Ibexa DXP v5: Introducing OpenAPI for REST API endpoints

Connectivity is a requirement for any contemporary web platform. Ibexa DXP has had strong support for remote usage through HTTP based APIs since it's inception. But there's always room to improve, so with version 5 we are happy to announce OpenAPI compatibility.
OpenAPI is a standard to describe available REST endpoints in a uniform way. It does not dictate how the APIs should should work, but rather provides structure to expose the available capabilities and how they work. This is useful to generate code and user interfaces to enable easy discovery for developers.
The REST and GraphQL APIs are widely used in projects.
As a developer platform, Ibexa DXP needs to take this into account, and it is important to note that API endpoints will continue to work as before. As such, there will be no breaking changes because of the introduction of OpenAPI.
You can rest assured that you can focus on other upgrades in case you're upgrading from Ibexa DXP 4.6 LTS or earlier.
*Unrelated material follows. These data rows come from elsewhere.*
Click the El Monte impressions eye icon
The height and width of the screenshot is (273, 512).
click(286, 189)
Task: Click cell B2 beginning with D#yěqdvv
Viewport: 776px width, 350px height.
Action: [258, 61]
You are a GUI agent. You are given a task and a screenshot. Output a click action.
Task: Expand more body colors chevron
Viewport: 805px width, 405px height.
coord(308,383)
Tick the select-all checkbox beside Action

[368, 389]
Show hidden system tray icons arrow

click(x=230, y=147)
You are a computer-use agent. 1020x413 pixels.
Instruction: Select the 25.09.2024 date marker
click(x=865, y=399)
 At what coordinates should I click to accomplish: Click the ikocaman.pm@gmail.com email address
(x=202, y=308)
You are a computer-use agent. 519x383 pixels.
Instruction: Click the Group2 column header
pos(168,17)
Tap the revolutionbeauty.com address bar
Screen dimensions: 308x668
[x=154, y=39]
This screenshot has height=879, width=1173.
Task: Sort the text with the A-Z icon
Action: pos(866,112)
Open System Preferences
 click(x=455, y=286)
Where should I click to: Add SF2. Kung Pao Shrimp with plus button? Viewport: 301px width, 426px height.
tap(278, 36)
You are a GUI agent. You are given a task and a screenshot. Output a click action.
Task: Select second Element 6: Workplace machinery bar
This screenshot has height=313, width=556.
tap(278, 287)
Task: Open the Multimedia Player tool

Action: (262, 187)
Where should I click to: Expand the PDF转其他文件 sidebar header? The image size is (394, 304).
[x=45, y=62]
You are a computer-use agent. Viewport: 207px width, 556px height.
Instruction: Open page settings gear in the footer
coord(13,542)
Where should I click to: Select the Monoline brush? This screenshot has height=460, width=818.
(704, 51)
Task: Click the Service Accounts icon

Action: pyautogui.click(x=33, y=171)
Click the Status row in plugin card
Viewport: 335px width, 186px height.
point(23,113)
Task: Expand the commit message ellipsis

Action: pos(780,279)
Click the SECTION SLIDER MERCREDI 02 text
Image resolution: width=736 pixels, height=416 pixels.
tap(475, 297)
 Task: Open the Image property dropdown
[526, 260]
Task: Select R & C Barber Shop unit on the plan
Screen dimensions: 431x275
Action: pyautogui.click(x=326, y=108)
Embracing standards with OpenAPI
OpenAPI will ship by default in all editions of Ibexa DXP. The default specification/documentation output will be available in three ways:
- On your Ibexa DXP installation(s) in the path /api/ibexa/v2/doc
- The REST schema will be exported as YAML for digestion by tooling
- Our public REST API reference will be generated with Redoc from Ibexa Commerce
Using these resources, any developer or application can quickly start using the RESTful APIs that Ibexa DXP offers. The OpenAPI specification has been adopted widely by the industry and it is widely supported by developer tooling.
With the documentation, using custom REST requests in Ibexa Connect will be easier than before. But where the real potential lies is automation. Since the standard describes the capabilities of the platform, coding assistants and AI agents can use the specification to learn about the function.
Powerful public APIs are a potential honeypot for hackers. But since the OpenAPI schema is just a reference to all the capabilities, you will still be guarded by the security guard rails provided by Ibexa DXP and the battle-tested API Platform package used as the foundation.
With a well-limited API user for general requests and well crafted permissions for individual user levels, this can't be used as an attack vector.